Structured interviews with heads of household and observations were used to measure individual and household risk factors trained health workers prior to the eye examination conducted a structured interview with the mother/caretaker of the child using a pretested questionnaire. Data were collected for each index child including age, sex, household characteristics, face washing habits, access source and amount of water, latrine utilization, altitude, and trachoma status. The steps of eye examination and trachoma grading strictly followed the WHO's simplified grading scheme [19,20] by a single examiner. Two ophthalmic nurses, two trained community health workers, and one supervisor were recruited to collect the data after they received two days training.

Data management and analysis

All responses to the survey questionnaires were coded against the original English version and data entering, and initial cleaning were performed by Epi Info 3.5.3 and then the data were transferred to IBM SPSS Statistics 20 for analysis. Further data cleaning and frequency run was performed to check for accuracy, outliers, inconsistencies, and missed values.

The bivariate analysis was conducted for each 25 potentially explanatory variables. Multivariate analyses were performed including those factors that significantly influenced the risk of trachoma in the bivariate analyses.

Among the 25 variables tested in the bivariate analysis only 15 variables associated with active trachoma were further assessed to identify which variables independently associated with the outcome variable. Model fitness was assessed using the Hosmer-Lemeshow goodness-of-fit test and our model fits pretty well: χ²=61.3 P-value 0.71. A P-value ≤0.05 was declared statistically significant.

Ethical consideration

The person in charge of each district and kebele leaders were informed and their agreement received before the onset of data collection. Moreover, all the study participants were informed about the purpose of the study, their right to refuse and assurance of confidentiality. Then, informed verbal consent was obtained from each study participant. Strict confidentiality was maintained through anonymous recording and coding of the questionnaire.

Result

Socio demographic characteristics

A total of 586 children in Gondar Zuria district out of the planned 597 children for the district were enumerated, giving an overall response rate of 98.1%. Among these participants 48.6% (285) were males and 51.4% (301) were females.
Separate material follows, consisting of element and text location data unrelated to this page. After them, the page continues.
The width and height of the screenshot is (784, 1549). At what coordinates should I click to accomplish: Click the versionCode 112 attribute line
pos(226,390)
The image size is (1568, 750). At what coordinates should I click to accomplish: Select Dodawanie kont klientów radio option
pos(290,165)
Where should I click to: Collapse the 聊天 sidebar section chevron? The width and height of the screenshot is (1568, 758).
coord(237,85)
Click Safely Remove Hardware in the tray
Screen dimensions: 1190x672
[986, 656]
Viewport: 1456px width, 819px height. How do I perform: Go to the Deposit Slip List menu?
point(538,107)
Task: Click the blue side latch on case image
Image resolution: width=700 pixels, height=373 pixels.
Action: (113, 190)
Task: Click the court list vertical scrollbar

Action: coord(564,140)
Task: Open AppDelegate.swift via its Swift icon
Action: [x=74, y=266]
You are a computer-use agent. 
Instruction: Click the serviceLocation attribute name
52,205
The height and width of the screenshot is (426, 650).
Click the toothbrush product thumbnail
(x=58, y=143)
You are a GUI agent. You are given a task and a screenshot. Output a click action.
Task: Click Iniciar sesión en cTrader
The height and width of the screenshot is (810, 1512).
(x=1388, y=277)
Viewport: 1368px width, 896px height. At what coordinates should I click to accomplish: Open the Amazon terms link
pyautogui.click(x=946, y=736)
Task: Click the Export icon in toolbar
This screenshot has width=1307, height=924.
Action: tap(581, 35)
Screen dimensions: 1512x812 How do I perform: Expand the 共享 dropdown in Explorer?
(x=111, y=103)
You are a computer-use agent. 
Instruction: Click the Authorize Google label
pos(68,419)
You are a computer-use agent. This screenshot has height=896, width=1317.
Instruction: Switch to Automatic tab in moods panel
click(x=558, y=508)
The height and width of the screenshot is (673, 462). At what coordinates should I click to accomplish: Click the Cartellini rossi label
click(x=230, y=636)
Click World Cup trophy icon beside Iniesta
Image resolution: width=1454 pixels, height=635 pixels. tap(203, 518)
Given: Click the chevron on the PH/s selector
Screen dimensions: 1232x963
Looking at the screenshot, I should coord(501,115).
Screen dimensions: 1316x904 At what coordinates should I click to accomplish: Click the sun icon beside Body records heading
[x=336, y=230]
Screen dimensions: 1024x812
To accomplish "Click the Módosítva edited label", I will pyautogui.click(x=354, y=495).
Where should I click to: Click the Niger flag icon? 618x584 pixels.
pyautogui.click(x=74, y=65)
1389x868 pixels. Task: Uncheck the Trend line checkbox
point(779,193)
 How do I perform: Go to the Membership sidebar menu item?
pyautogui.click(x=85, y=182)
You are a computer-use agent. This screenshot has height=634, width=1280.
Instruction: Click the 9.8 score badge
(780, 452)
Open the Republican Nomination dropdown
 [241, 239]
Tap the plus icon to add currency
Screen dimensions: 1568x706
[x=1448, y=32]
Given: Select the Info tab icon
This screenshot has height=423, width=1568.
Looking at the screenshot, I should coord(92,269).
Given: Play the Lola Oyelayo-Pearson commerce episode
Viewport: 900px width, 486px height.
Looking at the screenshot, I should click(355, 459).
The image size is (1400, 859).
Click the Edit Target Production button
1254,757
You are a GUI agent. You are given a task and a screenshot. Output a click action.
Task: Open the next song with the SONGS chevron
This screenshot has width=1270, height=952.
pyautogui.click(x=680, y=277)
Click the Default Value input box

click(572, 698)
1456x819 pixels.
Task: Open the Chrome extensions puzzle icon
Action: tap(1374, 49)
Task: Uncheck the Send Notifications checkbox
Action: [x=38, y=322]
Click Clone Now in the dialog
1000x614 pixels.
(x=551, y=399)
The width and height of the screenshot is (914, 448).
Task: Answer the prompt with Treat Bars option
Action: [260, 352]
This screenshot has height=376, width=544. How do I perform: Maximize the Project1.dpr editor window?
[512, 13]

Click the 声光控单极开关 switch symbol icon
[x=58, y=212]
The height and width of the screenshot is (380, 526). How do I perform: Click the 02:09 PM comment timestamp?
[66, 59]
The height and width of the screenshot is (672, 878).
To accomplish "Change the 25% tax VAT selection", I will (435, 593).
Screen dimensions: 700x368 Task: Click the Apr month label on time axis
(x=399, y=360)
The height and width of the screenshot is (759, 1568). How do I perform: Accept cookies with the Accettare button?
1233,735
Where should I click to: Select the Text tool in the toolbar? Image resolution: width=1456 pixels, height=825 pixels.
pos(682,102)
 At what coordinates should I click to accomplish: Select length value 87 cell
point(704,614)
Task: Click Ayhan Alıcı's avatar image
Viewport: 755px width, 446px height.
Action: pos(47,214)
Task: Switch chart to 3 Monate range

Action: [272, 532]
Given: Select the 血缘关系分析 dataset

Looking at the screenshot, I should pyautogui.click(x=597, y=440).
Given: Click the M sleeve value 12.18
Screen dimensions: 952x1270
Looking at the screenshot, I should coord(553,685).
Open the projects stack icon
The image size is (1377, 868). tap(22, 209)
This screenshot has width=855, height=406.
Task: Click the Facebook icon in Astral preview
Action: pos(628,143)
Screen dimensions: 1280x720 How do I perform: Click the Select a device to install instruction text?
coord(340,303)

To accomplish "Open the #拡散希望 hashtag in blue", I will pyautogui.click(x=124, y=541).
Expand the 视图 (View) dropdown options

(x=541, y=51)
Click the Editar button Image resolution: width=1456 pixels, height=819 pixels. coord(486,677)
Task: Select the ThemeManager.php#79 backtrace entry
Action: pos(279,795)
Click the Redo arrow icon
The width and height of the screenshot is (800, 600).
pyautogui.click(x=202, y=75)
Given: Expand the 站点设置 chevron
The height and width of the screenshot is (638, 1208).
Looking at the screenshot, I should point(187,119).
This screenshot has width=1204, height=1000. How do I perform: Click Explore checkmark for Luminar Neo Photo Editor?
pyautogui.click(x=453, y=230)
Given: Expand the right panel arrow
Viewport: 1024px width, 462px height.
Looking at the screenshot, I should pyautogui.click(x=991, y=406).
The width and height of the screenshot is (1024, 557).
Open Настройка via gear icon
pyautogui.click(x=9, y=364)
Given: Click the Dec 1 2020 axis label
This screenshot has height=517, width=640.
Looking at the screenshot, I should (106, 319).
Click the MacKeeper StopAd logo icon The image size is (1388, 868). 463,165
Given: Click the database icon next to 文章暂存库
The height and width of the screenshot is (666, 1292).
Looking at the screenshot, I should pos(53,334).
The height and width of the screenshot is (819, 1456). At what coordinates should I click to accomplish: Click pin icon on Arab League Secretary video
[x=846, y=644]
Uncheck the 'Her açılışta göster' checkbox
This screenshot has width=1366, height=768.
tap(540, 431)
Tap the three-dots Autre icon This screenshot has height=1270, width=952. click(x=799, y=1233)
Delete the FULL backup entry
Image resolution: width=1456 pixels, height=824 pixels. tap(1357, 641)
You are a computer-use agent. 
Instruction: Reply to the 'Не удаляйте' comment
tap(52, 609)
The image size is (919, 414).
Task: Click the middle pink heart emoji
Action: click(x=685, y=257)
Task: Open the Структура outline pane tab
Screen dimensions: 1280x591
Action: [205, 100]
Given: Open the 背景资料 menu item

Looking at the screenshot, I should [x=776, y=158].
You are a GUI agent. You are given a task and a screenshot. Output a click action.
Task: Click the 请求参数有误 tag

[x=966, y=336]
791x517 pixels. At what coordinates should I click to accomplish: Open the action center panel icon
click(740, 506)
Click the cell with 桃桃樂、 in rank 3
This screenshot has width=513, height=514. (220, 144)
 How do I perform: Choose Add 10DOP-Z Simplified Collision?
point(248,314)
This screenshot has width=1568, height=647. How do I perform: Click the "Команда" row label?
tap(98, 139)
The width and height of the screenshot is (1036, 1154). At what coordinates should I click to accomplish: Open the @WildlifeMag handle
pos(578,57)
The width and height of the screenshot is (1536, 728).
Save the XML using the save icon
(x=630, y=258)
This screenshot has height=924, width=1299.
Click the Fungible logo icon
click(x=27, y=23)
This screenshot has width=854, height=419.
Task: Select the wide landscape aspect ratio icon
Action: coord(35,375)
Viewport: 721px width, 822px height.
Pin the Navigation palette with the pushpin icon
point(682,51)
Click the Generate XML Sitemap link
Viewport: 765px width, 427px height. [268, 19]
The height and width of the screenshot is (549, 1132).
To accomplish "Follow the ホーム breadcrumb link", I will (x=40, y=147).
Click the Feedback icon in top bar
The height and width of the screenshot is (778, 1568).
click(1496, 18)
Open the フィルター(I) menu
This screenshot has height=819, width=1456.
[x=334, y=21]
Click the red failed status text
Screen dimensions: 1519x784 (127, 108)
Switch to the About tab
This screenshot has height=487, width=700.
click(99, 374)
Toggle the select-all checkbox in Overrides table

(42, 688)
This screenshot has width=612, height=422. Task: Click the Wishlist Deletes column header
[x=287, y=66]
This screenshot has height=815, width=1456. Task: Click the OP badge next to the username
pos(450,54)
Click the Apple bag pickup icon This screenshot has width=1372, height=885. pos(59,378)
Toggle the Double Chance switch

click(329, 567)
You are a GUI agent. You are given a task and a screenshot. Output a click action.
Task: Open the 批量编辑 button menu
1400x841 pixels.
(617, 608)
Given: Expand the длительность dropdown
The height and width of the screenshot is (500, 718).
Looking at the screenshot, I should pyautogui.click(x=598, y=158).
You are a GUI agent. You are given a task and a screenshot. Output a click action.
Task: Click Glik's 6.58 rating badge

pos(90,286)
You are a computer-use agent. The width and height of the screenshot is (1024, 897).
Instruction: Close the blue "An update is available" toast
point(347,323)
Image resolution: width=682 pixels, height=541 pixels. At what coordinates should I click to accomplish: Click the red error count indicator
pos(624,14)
The proportion of children of aged 1-4 years was higher than the proportion of aged 5-9 years. The mean age of children was 5.1 years with a standard deviation of ±2.5. The median age was 5 years with the most frequent age of 3 year.

Regarding educational level of the participants (58.7%) children were from illiterate household heads, (21.2%) were from primary level attained household heads, and the rest (20.2%) children were from secondary level attained household heads.

The mean family size of household in the district was 5.4 with standard deviation of ± 1.6. The median family size was 5 with the most frequent family size of 5. The minimum and maximum family size was 3 and 10 respectively.

The mean number of children less than 10 years old in a given household was 2.3 with standard deviation of ±1

The majority of respondents (83.4%) were from family who had owned animals. Household respondents were asked how they perceived their economy relative to their neighbours 204 (34.8%) children were living in families who perceived as very poor or poor, 317 (54.1%) as average, and 65 (11.1%) perceived as rich (Table 1).

Table 1: Socio demographic characteristics of study units at Gondar Zuria district, north Gondar, Ethiopia, December 2014.

Water, face washing, and other environmental factor

The majority of children 451 (76.9%) were from households having water access within 30 minutes or less on foot travel distance and the rest with more than half an hour. Only 67 (11.4%) of children were living households who consumed 25 liters water per day the remaining 330 (56.3%), 140 (23.9%), and 49 (8.4%) children were living with households who consume 50 liters, 75 liters and 100 or more liters of water per day respectively.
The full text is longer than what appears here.